Work task →
Only the lines that include "height" should be copied from the data below.

:: Exercise data ::

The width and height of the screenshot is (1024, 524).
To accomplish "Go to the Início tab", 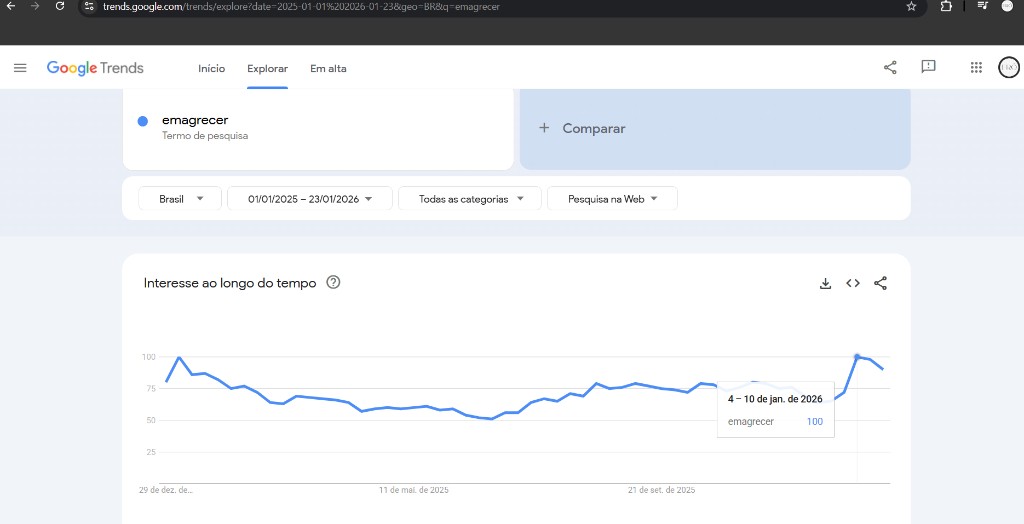I will point(211,68).
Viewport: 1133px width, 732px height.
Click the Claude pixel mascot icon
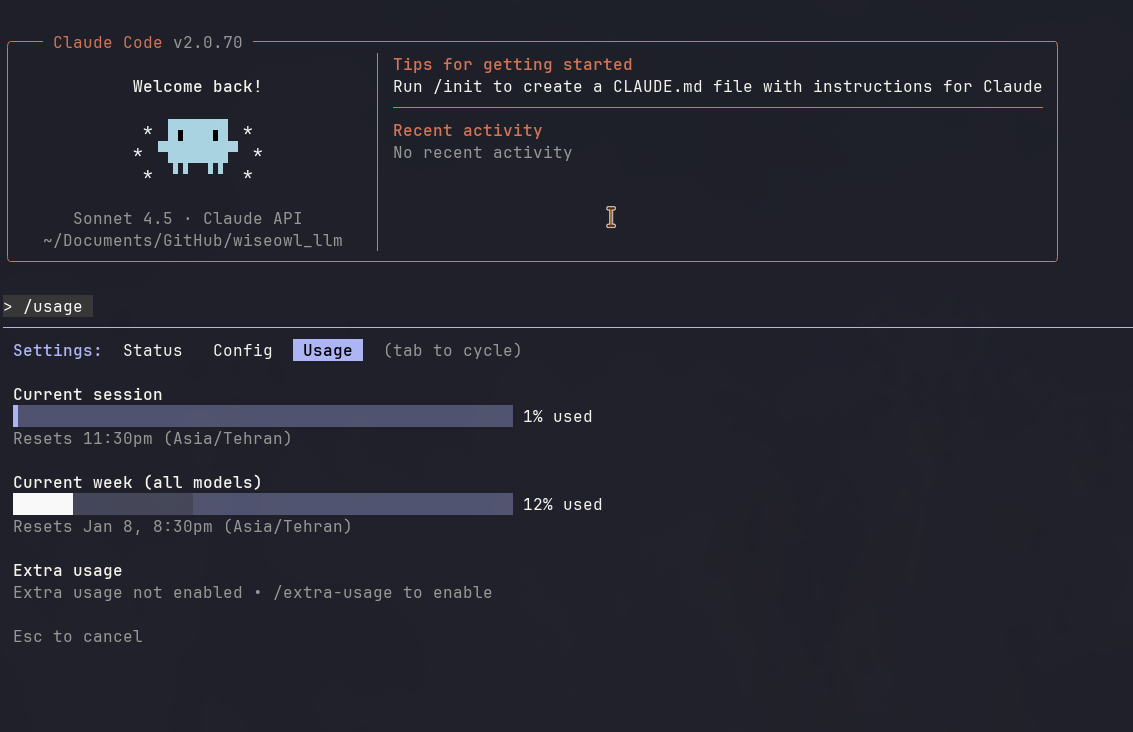197,145
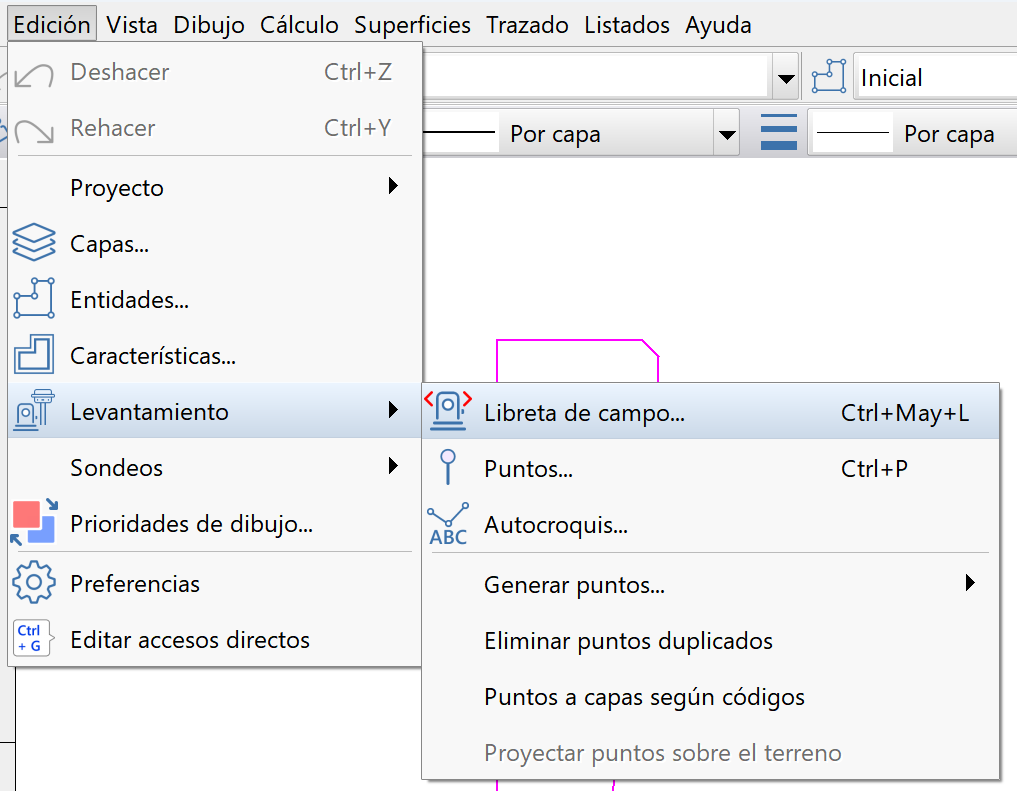Click the Preferencias gear icon
Screen dimensions: 1017x791
click(33, 583)
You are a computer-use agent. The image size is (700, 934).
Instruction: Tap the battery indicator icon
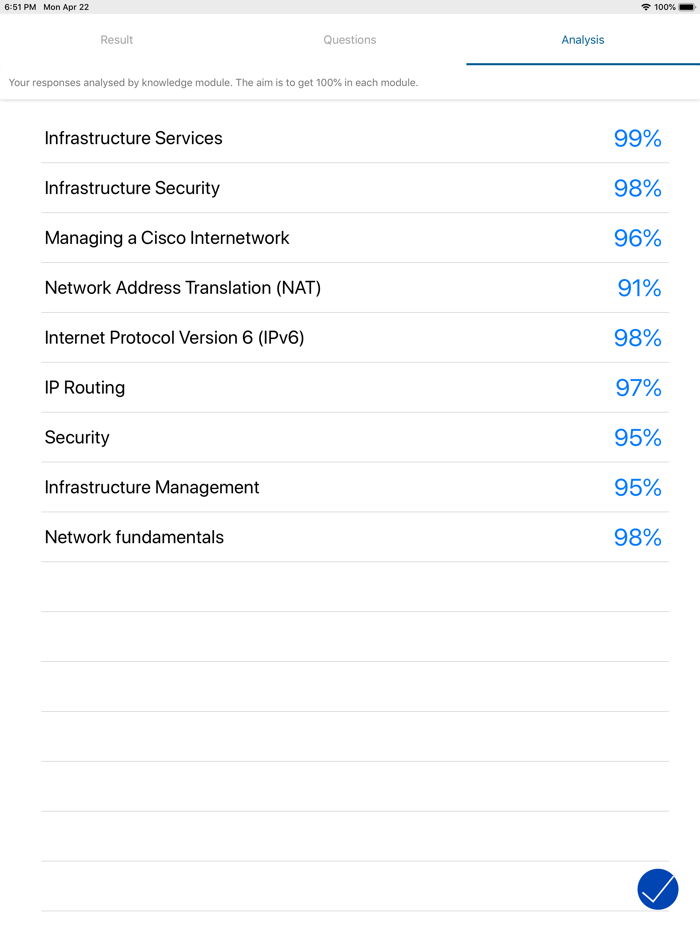(x=687, y=6)

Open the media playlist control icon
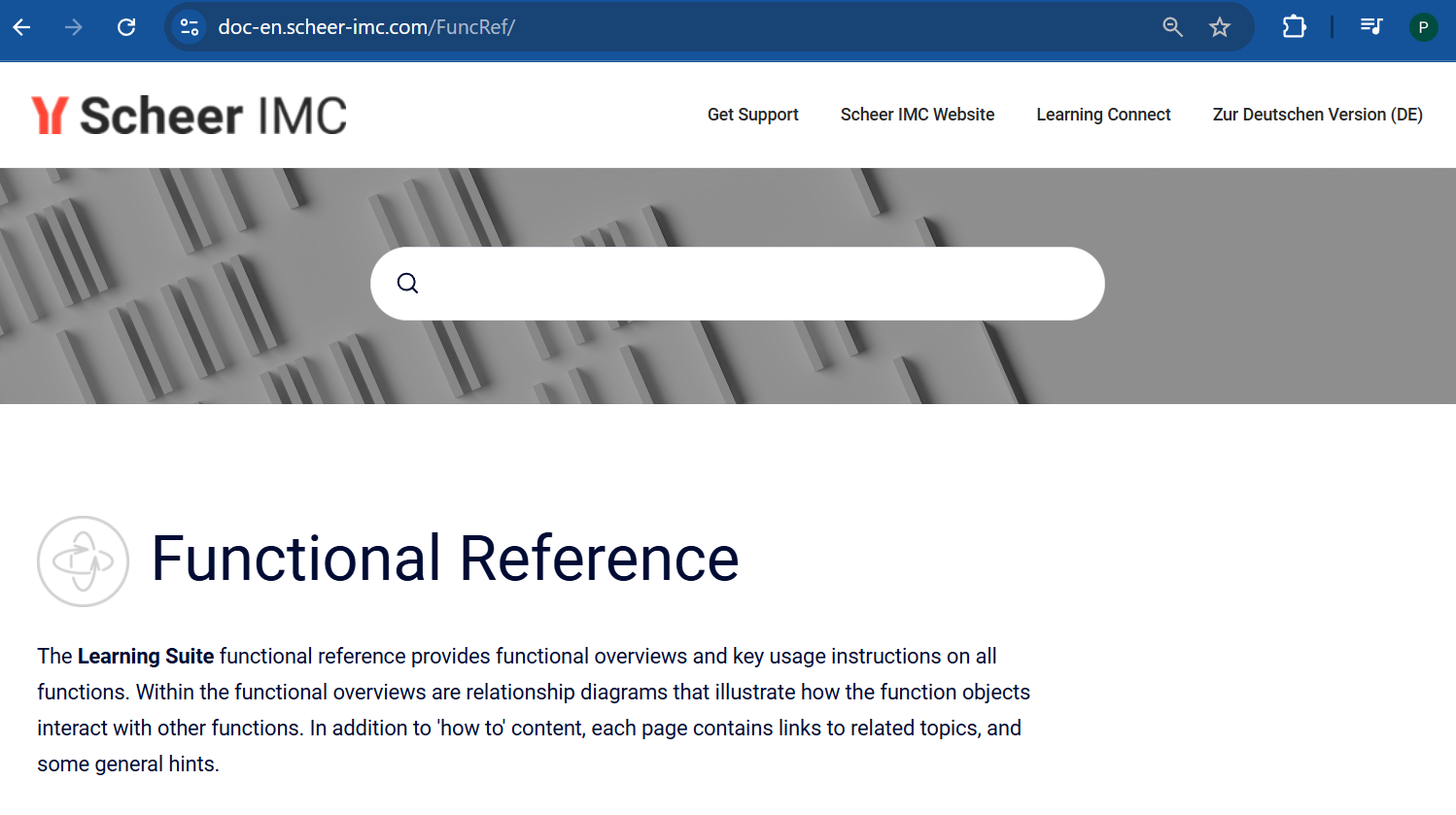click(1370, 26)
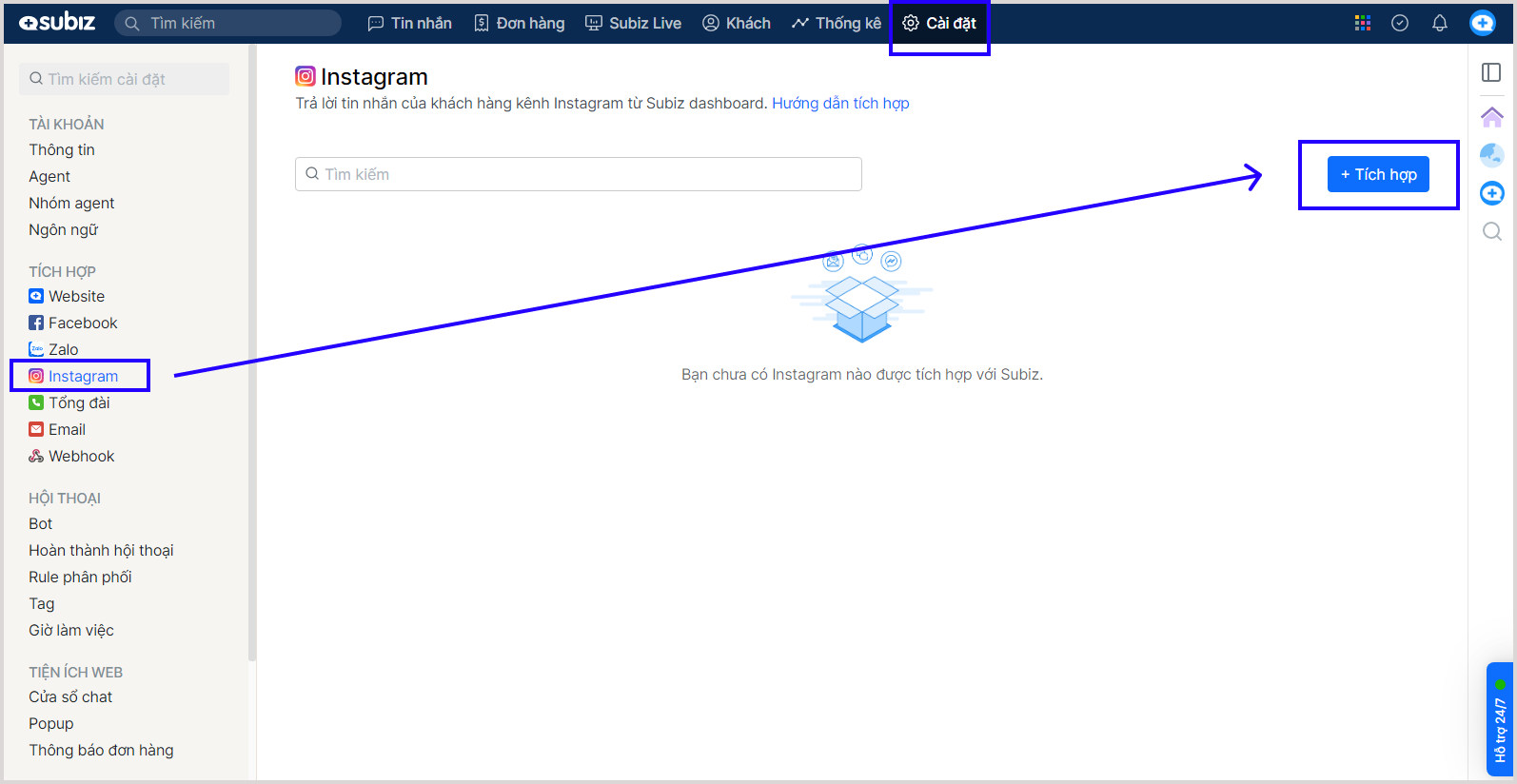Open the account avatar in top right

click(x=1482, y=23)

:::

Reply to the exercise →
The width and height of the screenshot is (1024, 524).
Viewport: 1133px width, 732px height.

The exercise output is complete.